On Mon, 01 Mar 2021 10:23:51 +0000
David Goodenough <david.goodeno...@btconnect.com> wrote:

> On Monday, 1 March 2021 09:29:57 GMT Andrei POPESCU wrote:
> > On Du, 28 feb 21, 12:03:31, Celejar wrote:
> > > Snark aside, what's wrong with something like this:
> > > 
> > > "Many wireless network cards (and even some wired ones) require
> > > non-free firmware to function properly. This firmware is not included
> > > in the standard installation images, due to Debian's free software
> > > ideals.

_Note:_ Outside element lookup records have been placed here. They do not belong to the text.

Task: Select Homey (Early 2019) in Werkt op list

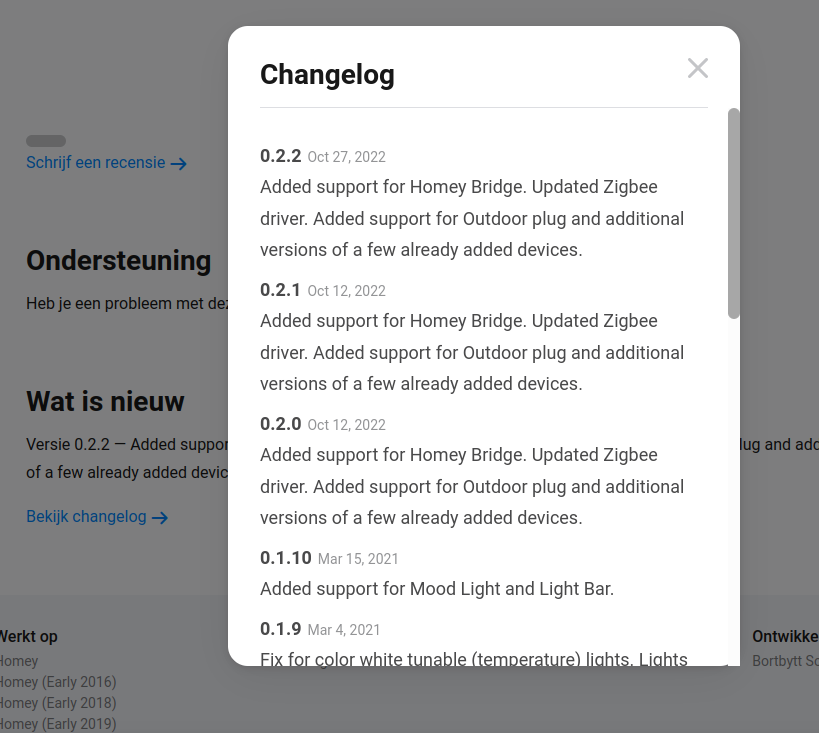Action: pyautogui.click(x=58, y=724)
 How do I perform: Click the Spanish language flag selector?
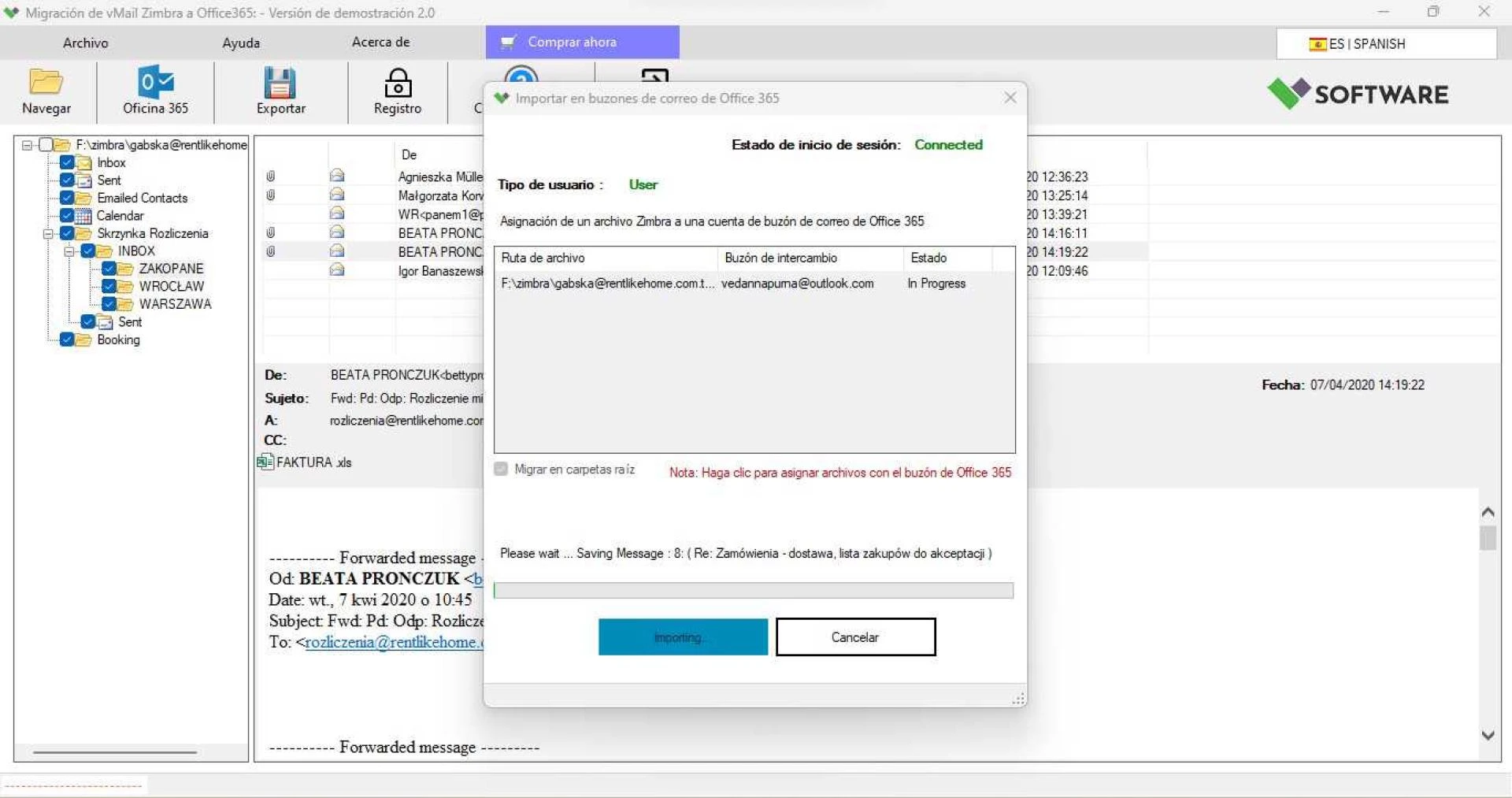point(1318,44)
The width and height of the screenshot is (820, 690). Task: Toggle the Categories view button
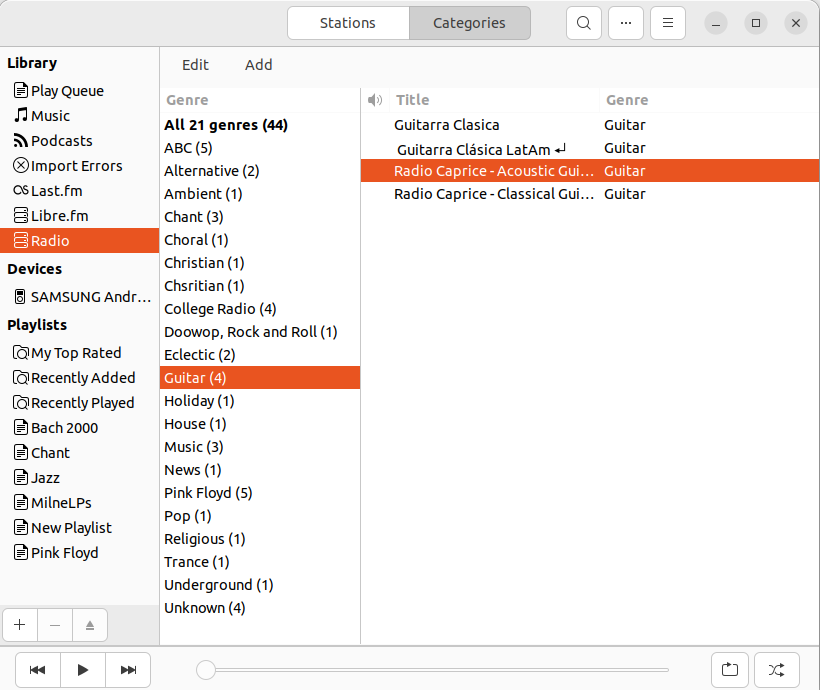(x=469, y=23)
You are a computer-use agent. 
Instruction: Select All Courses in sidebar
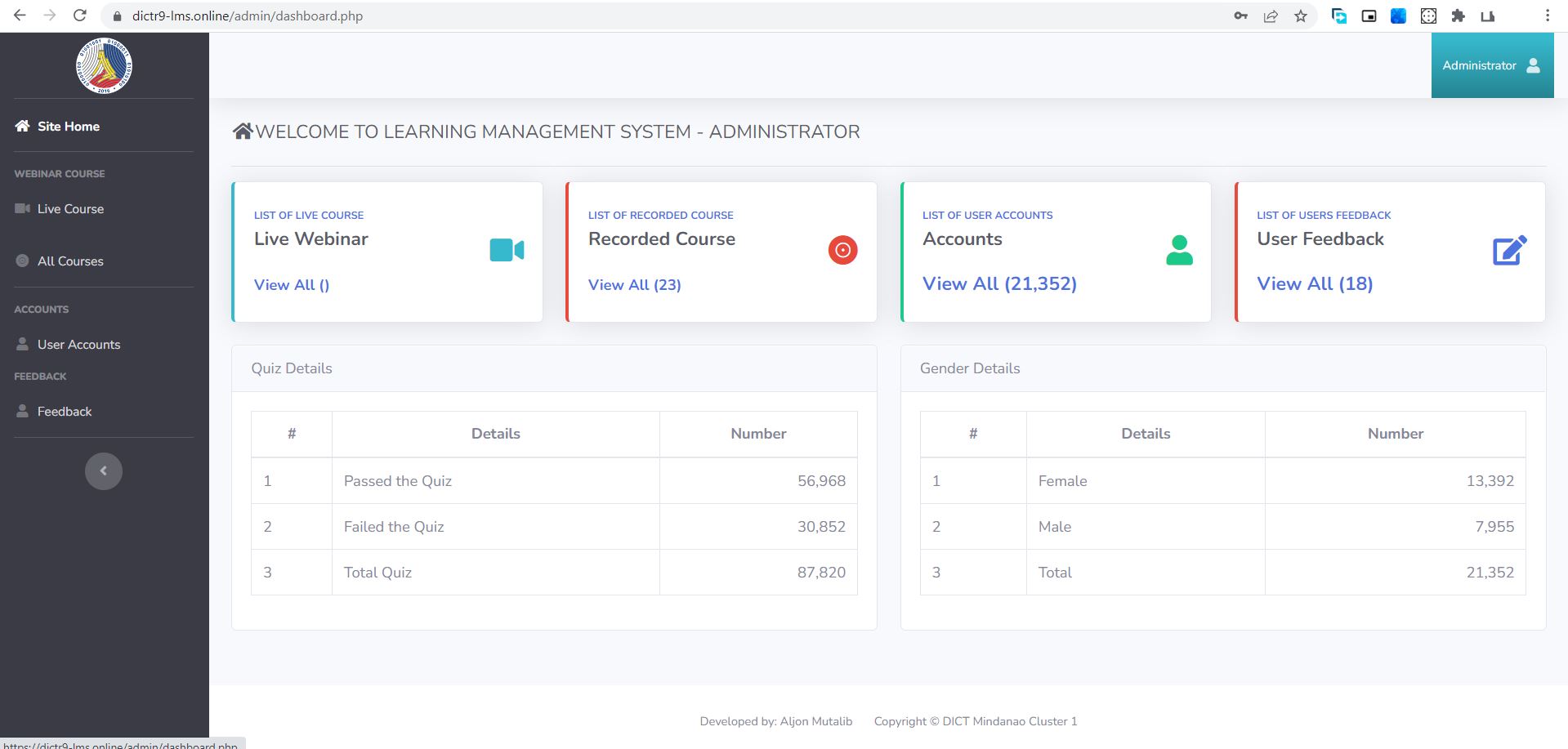pyautogui.click(x=70, y=261)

If the network hardware your installation will rely upon
> > > requires such firmware, you may consider using the alternate non-free
> > > installation images available here."
> > 
> > For those who didn't visit the Debian website recently, following the
> > discussion on debian-devel this is now two clicks away from the home
> > page (-> More... -> Download: More variants of Debian images):
> > 
> > https://www.debian.org/distrib/
> > 
> >     If any of the hardware in your system requires non-free firmware to
> >     be loaded with the device driver, you can use one of the tarballs of
> >     common firmware packages or download an unofficial image including
> >     these non-free firmwares.
> > 
> >     Instructions how to use the tarballs and general information about
> >     loading firmware during an installation can be found in the
> >     Installation Guide.
> > 
> >     unofficial installation images for "stable" with firmware included

> How is a naive user meant to know whether his hardware required non-free 
> firmware?  
> The only route that seems to be given by this wording is that they install 
> (or try to install) 
> the system using the official image, and then have to work out for themselves 
> what does 
> not work, and from that which unofficial image to use.  
> 
> Could the installer not help here by identifying hardware it can not support 
> but which an 
> unofficial image does support and point the user in the right 
> direction?  Yes the knowledge of which hardware exists changes over time, and 
> after the 
> installer is built, but if the unofficial images had machine readable 
> descriptors on the 
> debian web site of what they support (which would be updated each time a new 
> image 
> was added) then the installer could consult this and thus be able to give the 
> best available 
> advice.

It's even worse than that - as I reported here:

https://bugs.debian.org/cgi-bin/bugreport.cgi?bug=895258

in at least some cases, if NIC firmware is missing, the installer will
simply display the rather unhelpful message: "Network configuration
failure," with no hint of what the problem might actually be. A savvy user
will know to look in the logs, where the problem is made quite clear,
but the installer itself could certainly do with some improvement.